• **Given data**
════════════════

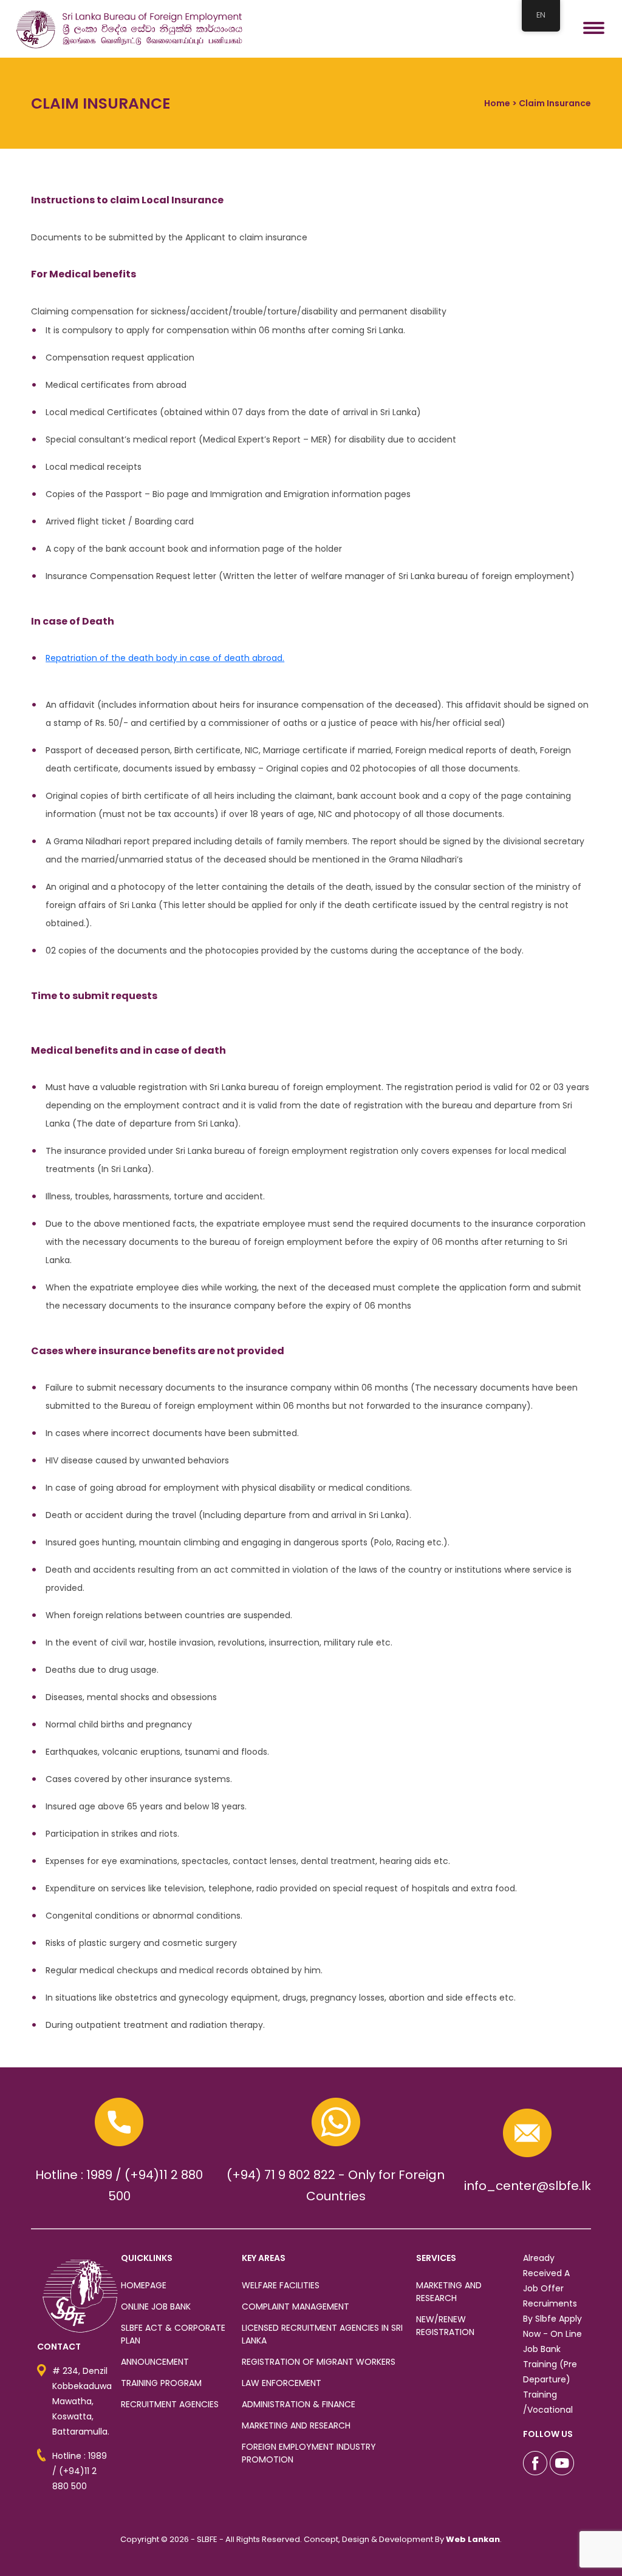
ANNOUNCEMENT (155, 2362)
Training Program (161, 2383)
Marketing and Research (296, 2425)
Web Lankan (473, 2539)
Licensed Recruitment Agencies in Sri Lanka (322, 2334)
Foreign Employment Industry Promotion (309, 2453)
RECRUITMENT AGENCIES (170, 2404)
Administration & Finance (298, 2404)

════════════════

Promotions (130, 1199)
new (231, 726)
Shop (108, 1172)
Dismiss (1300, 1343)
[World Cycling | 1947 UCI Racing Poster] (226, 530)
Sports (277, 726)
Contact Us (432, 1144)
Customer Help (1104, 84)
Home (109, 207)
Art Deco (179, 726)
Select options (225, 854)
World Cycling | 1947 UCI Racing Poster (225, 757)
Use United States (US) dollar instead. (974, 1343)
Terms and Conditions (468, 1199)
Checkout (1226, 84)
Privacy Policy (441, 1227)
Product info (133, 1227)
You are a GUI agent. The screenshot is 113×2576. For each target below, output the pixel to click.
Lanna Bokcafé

════════════════

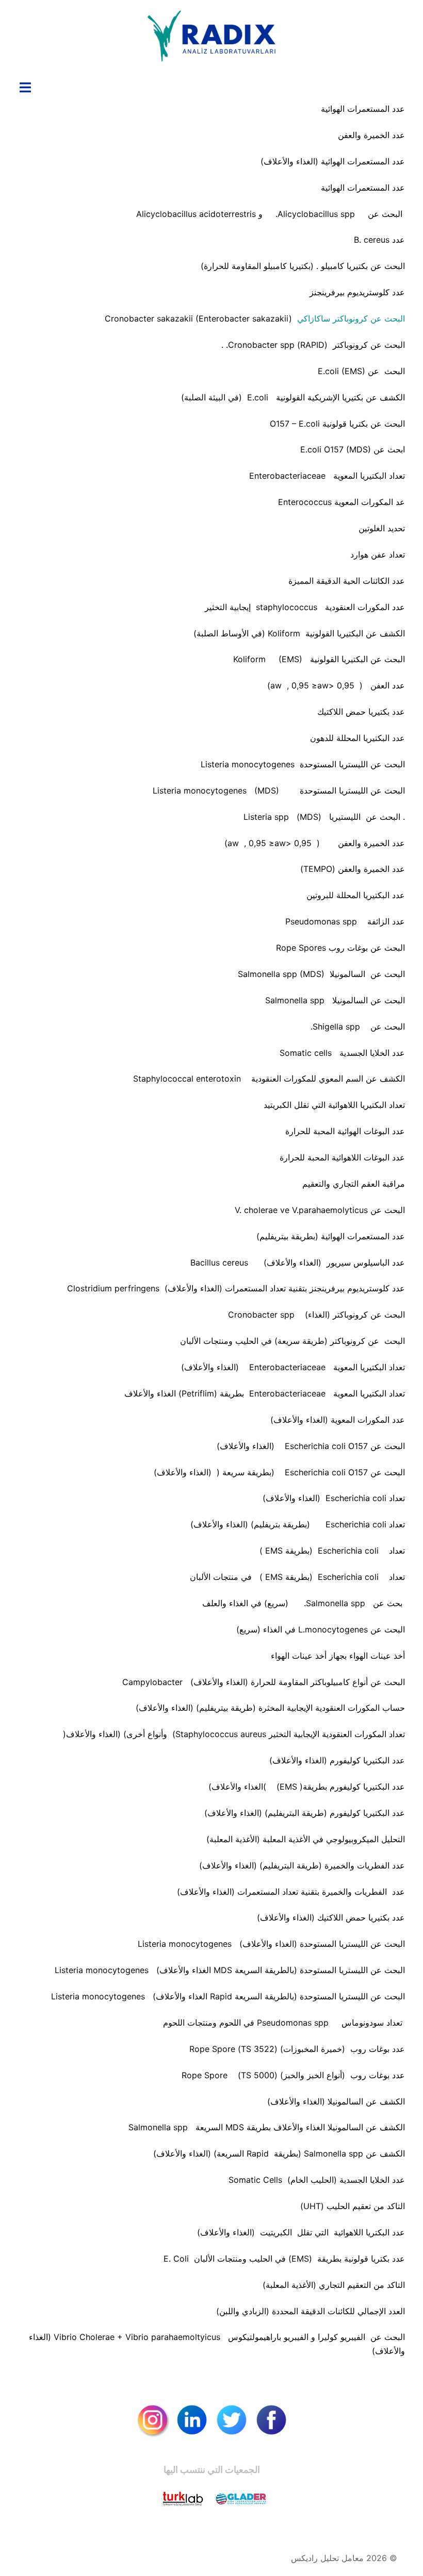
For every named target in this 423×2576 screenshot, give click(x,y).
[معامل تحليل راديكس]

════════════════

• **Instructions for the task**
Here the job is to set down exactly the lines of the material above that fall between the one with "Shop (108, 1172)" and the one with "Lanna Bokcafé", inclusive, and nothing beyond them.

• **Result for this task**
Shop (108, 1172)
Dismiss (1300, 1343)
[World Cycling | 1947 UCI Racing Poster] (226, 530)
Sports (277, 726)
Contact Us (432, 1144)
Customer Help (1104, 84)
Home (109, 207)
Art Deco (179, 726)
Select options (225, 854)
World Cycling | 1947 UCI Racing Poster (225, 757)
Use United States (US) dollar instead. (974, 1343)
Terms and Conditions (468, 1199)
Checkout (1226, 84)
Privacy Policy (441, 1227)
Product info (133, 1227)
You are a GUI agent. The screenshot is 113×2576. For each target below, output the pixel to click.
Lanna Bokcafé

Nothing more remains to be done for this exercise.